We think uploading one YouTube video will make us the next viral sensation.

We think writing one novel will turn us into the next J.K. Rowling.

We think setting up one business will propel us to billionaire status right away.

They’re delusions.

This is by no means to discourage anyone from taking that first step into following their dreams. Go ahead! Take that first step. Take the leap! But when you land, don’t presume a pot of gold will be lying right next to your feet. Be prepared for nothing. Be prepared to leap again and again and again and again…

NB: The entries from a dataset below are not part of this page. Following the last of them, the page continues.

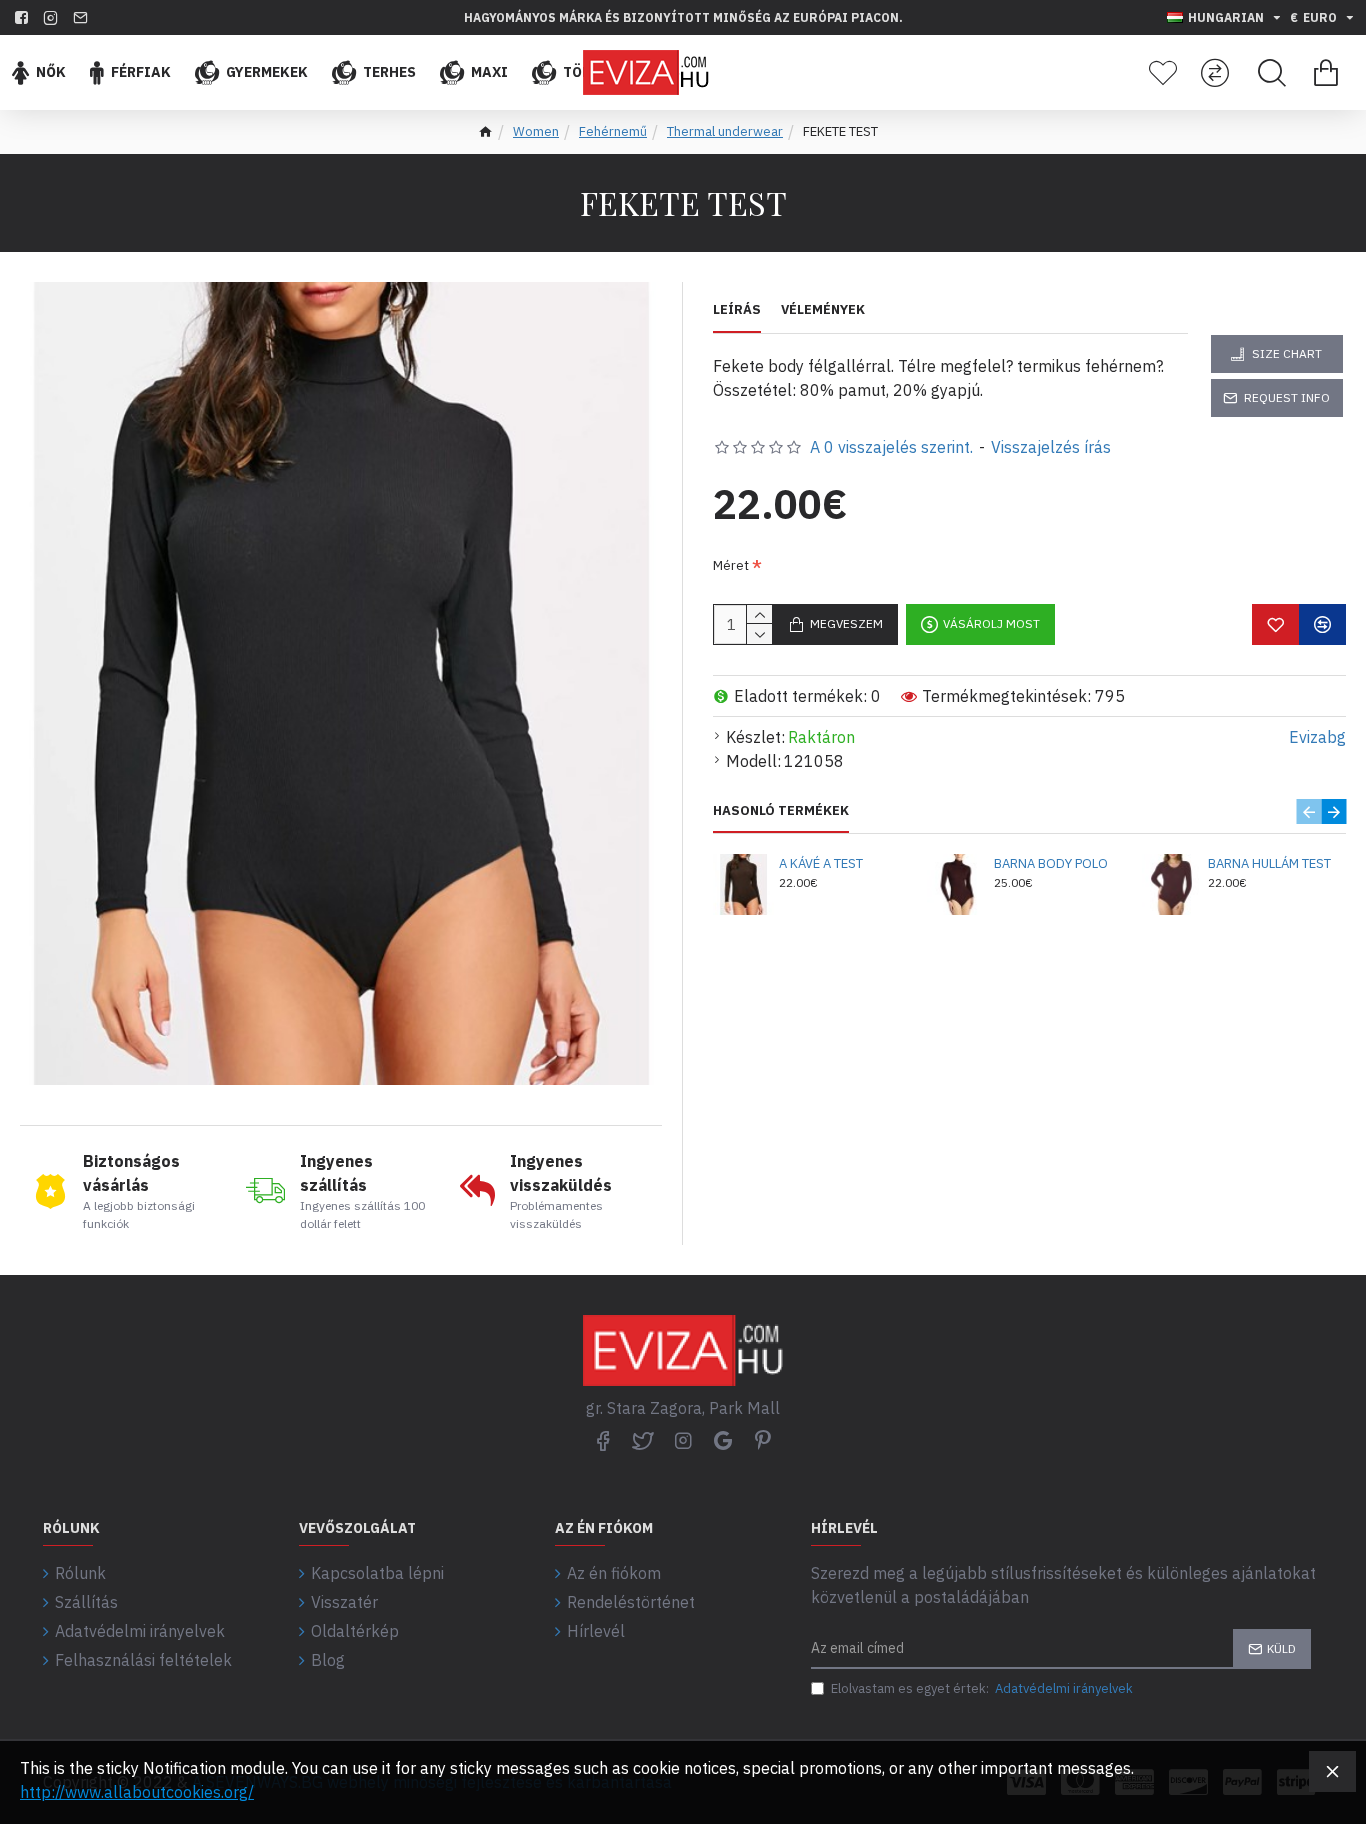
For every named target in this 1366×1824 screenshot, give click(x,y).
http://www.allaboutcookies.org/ (137, 1792)
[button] (1308, 811)
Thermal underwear (725, 131)
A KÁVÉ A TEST (821, 864)
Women (536, 131)
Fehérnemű (613, 131)
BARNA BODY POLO (1051, 864)
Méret (731, 565)
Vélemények (823, 310)
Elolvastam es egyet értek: (982, 1688)
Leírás (737, 310)
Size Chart (1287, 353)
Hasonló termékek (781, 811)
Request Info (1287, 397)
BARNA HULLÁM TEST (1269, 864)
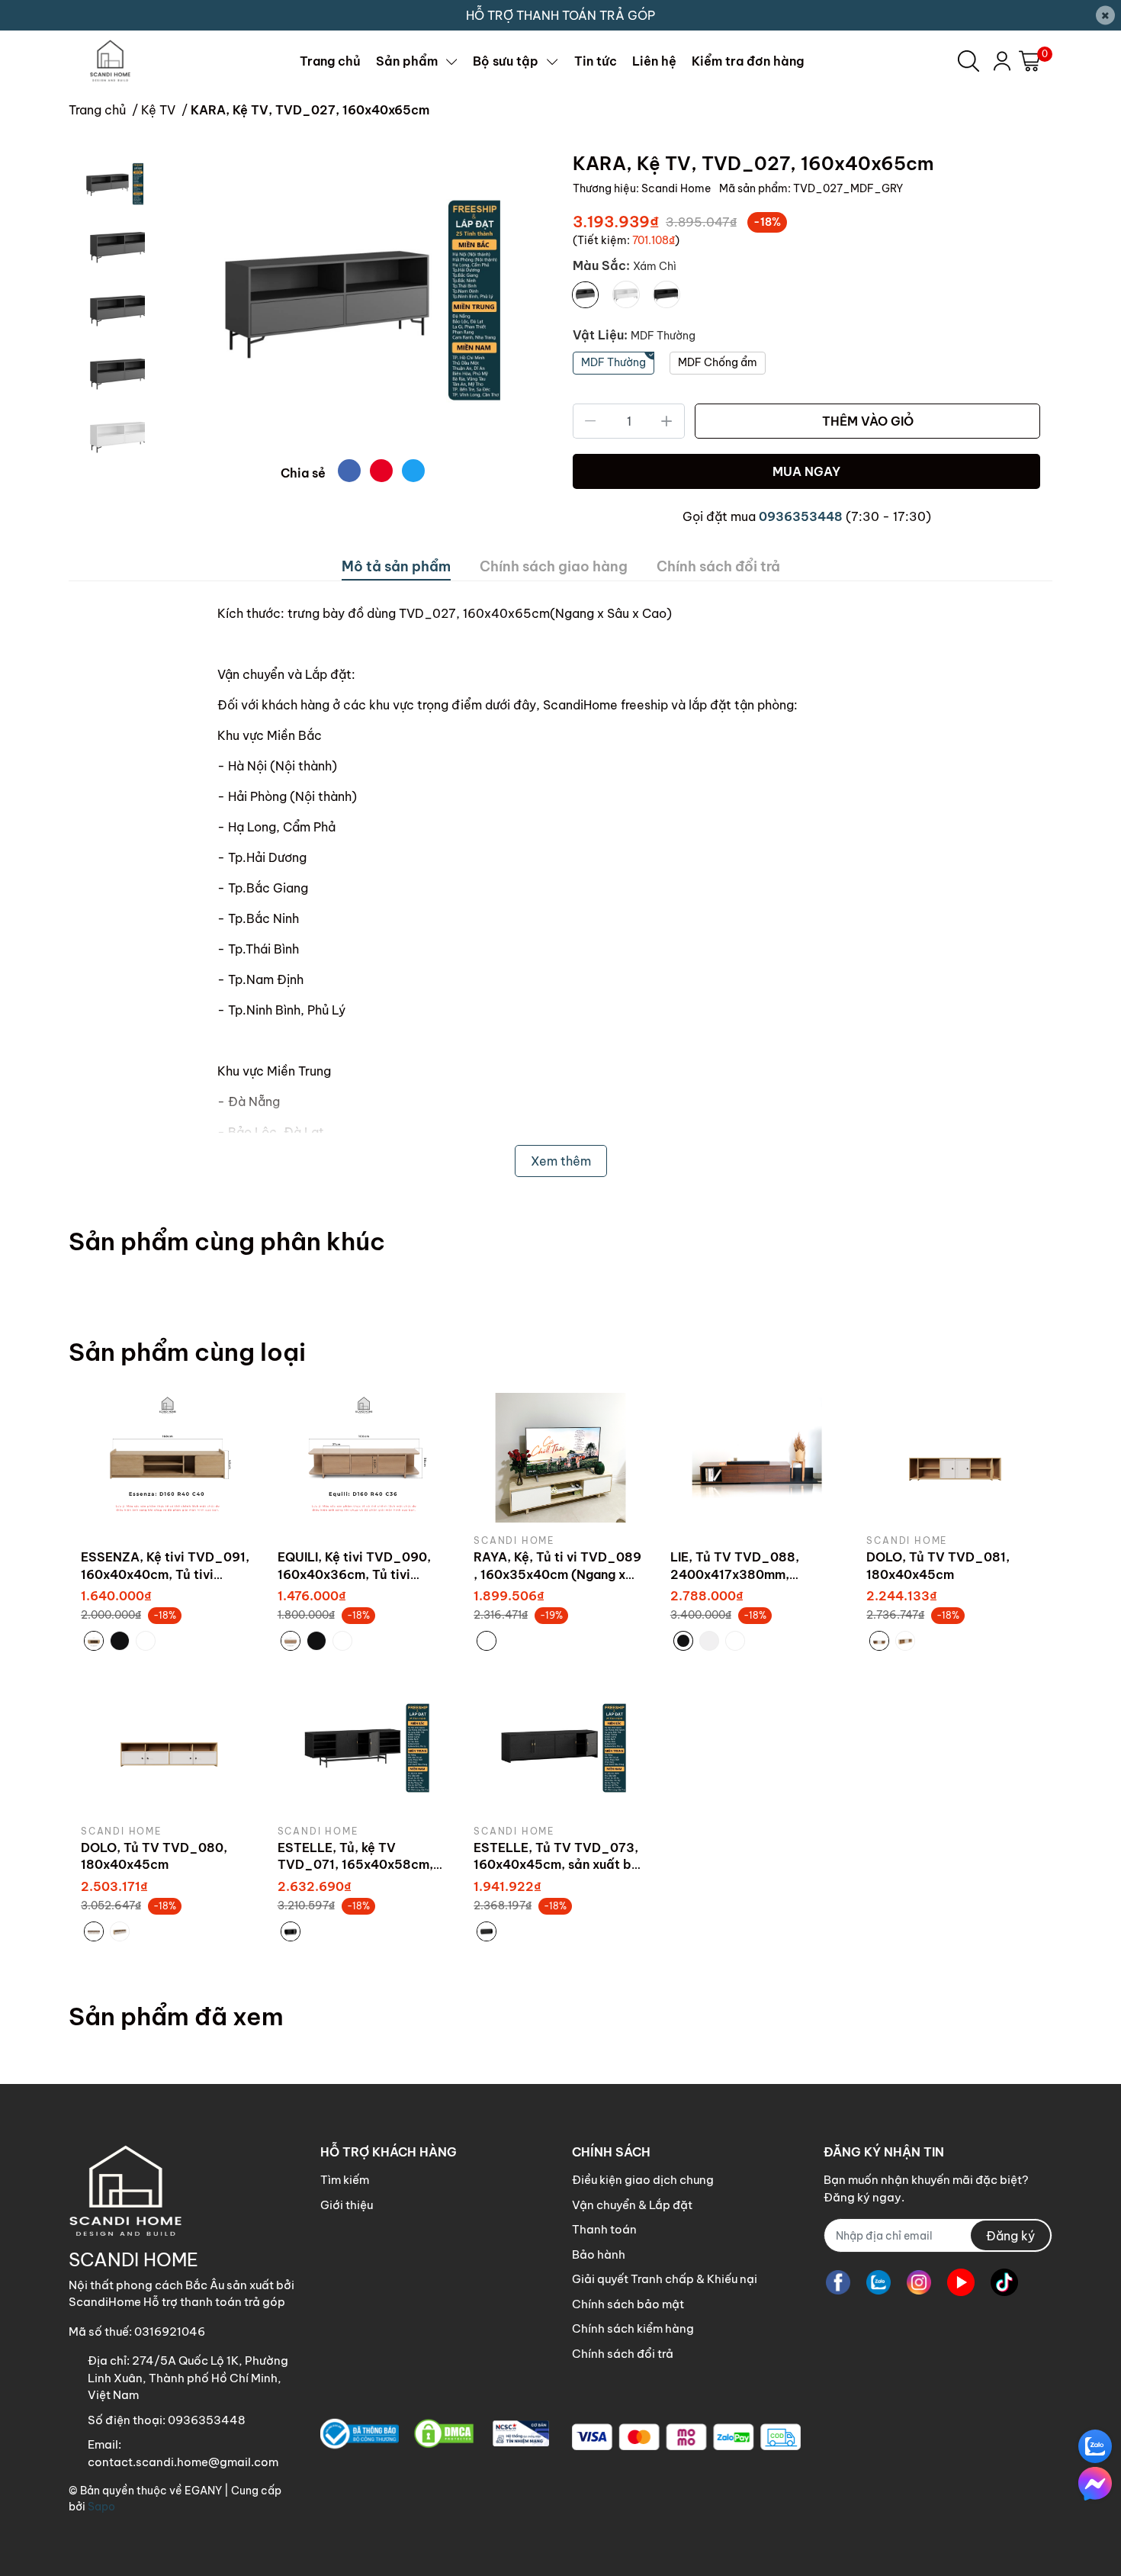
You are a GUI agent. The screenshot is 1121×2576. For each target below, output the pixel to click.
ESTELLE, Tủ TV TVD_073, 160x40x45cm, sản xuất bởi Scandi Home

We can’t go to success’ door, knock, and expect to be welcomed in its house. We have to pay our dues.

Great things take time. Behind every successful person are lots of unsuccessful years and rejections. Margaret Mitchell’s Gone With The Wind was rejected 38 times before finding a publisher. Stephen King’s Carrie received 30 rejections. William Golding’s Lord of the Flies was rejected 20 times. If these authors gave up quickly on their first try then we wouldn’t have these books in the world of literature.

In his book Think and Grow Rich, Napoleon Hill said this about persistence:

There may be no heroic connotation to the word ‘persistence’, but the quality is to character what carbon is to steel.
— Napoleon Hill


We build the foundation of success with persistence during our time of being unsuccessful. The stronger our foundation, the more lasting success will be. Look at the legends in music, what some calls music’s Holy Trinity: Madonna, the late Michael Jackson and the late Prince. They are viewed as successful not because they had a hit single or an album during their peaks but because even after hitting the jackpot at different points in their careers, they keep moving, making music after music, building their vast discographies that will last time beyond their time on Earth.

There’s a reason we don’t remember the names of those who quit. There’s also a reason we don’t remember those who took shortcuts. The roots of their success weren’t deep.

If you take shortcuts, you get cut short.
— Gary Busey


“I’m such a long way from where I, long way from where I wanna be,” Allen sang in the song’s chorus. “So I’ll keep moving on cause I know my time will come,” he repeated a few times until the end of the song, reminding us to never give up and keep trying. 

Your time will come. Never give up. Keep trying.